Were such a scenario to take place, the festival would likely have to dispense with its parade, she said, since such an event is considered nonessential.

Changing activities and amenities have been a hallmark of the annual festival, prompting Allegranza to offer assurances that organizers could be depended on to respond in kind to the pandemic’s restrictions.

“It’s always evolving,” she said.

Even so, starting Oct. 19, the chamber will start accepting applications for the Carrot Festival Queen, Princess and Junior Princess competitions. The nomination process for the Citizen of the Year is also expected to be opened soon after, Allegranza said.

Applications for the festival royalty competition can be picked up in the chamber office, 101 W. Fifth St., by appointment and will soon made available on the chamber’s website.

The chamber also has plans to host a town hall meeting at 6 p.m. Oct. 22 at the Holt Park gazebo, where the public will have the opportunity to meet the four individuals vying for a City Council seat on Nov. 3.

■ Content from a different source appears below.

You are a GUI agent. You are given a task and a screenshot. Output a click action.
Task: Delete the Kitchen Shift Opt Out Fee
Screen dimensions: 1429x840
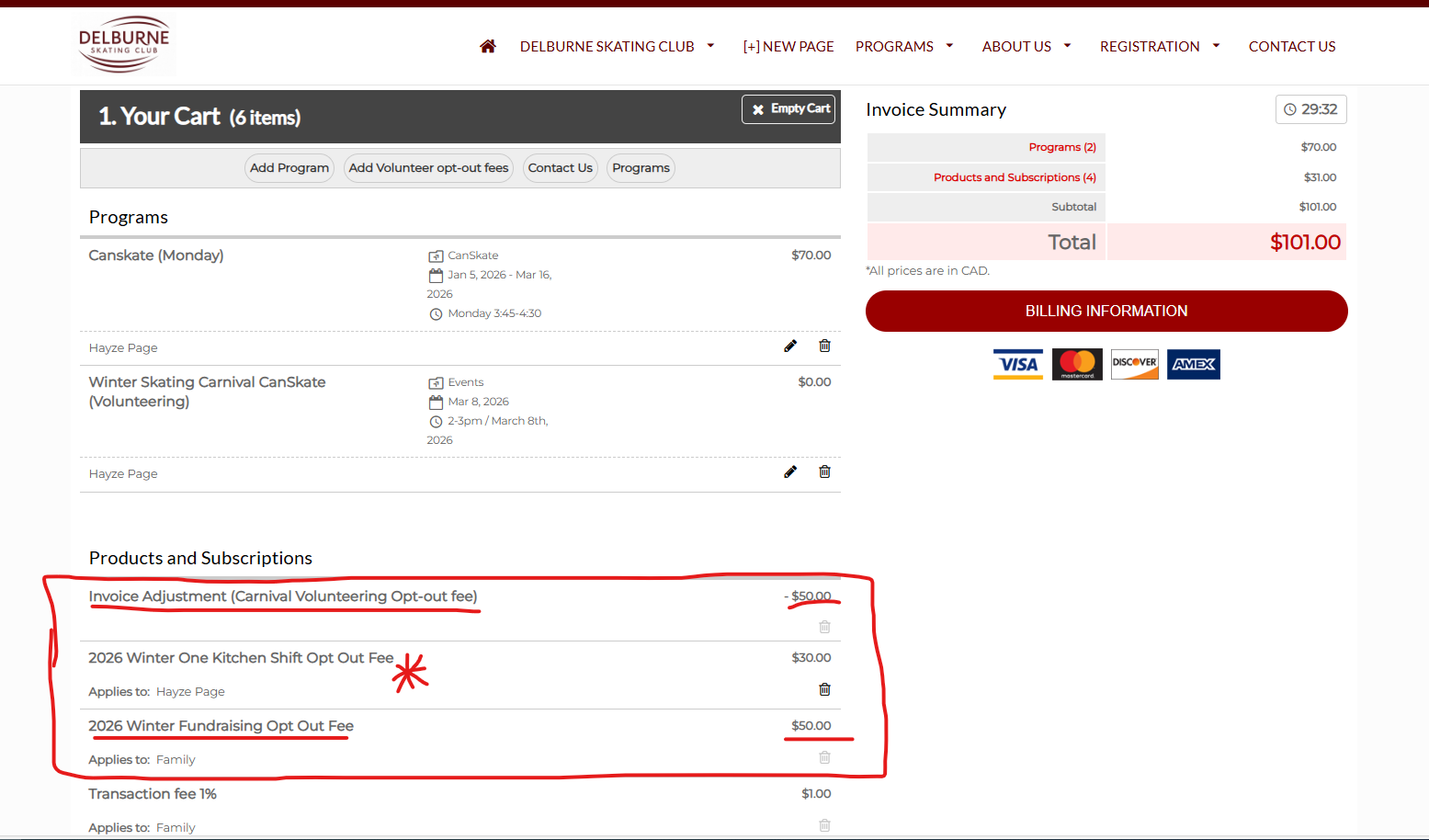(824, 689)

In order to help keep crowd size to a safe level, the chamber is encouraging the public to watch a livestream of the event on the chamber’s Facebook page.

The chamber is reminding the public as well that a limited number of raffle tickets for the Holtville Chamber Sweepstakes remain available for purchase by contacting the office.

The price of a raffle ticket is $100 and offers participants 18 chances to win up to $5,000. Drawings will start on Oct. 19, with the final drawing schedule for Nov. 11, Veterans Day.

Winning tickets that are selected during a drawing will have their ticket returned to the pool to allow for additional chances of winning, Allegranza said.

Starting the week of Oct. 19, daily ticket winners will each earn a $100 cash prize. The following week of Oct. 26, daily winners will each earn a $200 cash prize. 

A $300 cash prize is reserved for the daily ticket winners for the week starting Nov. 2, while a $500 prize will be awarded on Nov. 10, and a $1,500 award on Nov. 12.